** WORKING DATA **
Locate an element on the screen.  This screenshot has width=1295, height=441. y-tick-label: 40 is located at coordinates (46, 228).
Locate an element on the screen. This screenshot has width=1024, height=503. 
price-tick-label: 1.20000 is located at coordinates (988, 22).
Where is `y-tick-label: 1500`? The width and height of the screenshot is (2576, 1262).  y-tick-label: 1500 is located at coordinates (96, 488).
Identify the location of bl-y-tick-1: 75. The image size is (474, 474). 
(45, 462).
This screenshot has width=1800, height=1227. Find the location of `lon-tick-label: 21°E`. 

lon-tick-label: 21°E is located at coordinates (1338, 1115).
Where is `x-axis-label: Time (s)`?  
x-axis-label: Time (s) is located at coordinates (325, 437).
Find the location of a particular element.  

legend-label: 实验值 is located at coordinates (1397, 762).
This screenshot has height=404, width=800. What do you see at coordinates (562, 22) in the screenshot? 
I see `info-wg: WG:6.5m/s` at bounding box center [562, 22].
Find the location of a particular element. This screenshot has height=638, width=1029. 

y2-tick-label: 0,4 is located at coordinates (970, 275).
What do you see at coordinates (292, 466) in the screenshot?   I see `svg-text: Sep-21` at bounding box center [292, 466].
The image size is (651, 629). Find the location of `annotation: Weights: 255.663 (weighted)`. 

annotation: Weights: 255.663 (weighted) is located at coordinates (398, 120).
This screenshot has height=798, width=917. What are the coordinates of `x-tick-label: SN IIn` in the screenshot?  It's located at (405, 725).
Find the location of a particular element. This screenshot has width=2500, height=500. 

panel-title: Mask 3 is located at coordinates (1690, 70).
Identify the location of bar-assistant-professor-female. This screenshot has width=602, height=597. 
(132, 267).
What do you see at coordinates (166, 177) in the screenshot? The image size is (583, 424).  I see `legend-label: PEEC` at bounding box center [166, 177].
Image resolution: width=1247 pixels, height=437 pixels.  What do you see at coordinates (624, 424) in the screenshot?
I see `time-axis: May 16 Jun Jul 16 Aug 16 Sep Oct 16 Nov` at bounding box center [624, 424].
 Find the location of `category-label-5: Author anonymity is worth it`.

** INSTRUCTIONS TO FOLLOW **
Copy the records from the line containing "has width=2500, height=500." through the line containing "(132, 267).", inclusive, reproducing each line verbatim.

** ANSWER SPACE **
Find the location of a particular element. This screenshot has width=2500, height=500. 

panel-title: Mask 3 is located at coordinates (1690, 70).
Identify the location of bar-assistant-professor-female. This screenshot has width=602, height=597. 
(132, 267).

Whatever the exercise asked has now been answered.